◆ **Given request**:
Render the entries from the line with "Open the 教育教学 navigation menu" up to and including the line with "Click the Dropbox" as a two-column CSV with the header columns request and answer. Give one row per entry, place each value in a single quoted field, and replace any line breaks with spaces.

Data for locating words and elements:

++++++++++

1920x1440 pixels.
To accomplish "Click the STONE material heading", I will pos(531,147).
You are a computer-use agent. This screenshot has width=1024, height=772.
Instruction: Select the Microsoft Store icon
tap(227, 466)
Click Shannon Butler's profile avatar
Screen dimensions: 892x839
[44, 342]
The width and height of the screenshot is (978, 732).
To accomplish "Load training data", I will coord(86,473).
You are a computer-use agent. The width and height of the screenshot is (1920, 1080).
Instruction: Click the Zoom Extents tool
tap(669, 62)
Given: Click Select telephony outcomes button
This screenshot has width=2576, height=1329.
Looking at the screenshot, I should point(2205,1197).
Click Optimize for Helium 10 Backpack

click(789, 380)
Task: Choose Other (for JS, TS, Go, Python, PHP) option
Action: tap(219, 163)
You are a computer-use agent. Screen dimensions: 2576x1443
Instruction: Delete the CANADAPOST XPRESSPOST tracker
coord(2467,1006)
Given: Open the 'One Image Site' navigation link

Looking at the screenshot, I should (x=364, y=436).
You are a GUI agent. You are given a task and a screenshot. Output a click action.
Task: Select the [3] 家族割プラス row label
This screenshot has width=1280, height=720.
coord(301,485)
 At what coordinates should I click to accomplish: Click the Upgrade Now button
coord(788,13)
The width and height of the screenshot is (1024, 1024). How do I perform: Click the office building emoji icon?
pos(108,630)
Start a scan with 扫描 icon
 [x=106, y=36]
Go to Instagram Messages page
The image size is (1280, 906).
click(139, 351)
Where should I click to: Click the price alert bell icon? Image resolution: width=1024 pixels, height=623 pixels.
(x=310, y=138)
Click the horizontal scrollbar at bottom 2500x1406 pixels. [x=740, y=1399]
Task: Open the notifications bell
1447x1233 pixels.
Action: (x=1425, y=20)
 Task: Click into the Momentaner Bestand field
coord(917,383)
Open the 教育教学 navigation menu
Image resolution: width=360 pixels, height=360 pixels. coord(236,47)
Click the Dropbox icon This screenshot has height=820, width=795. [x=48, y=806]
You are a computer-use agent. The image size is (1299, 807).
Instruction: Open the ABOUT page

++++++++++

◆ **Exercise answer**:
request,answer
"Open the 教育教学 navigation menu","Image resolution: width=360 pixels, height=360 pixels. coord(236,47)"
"Click the Dropbox icon This screenshot has height=820, width=795.","[x=48, y=806]"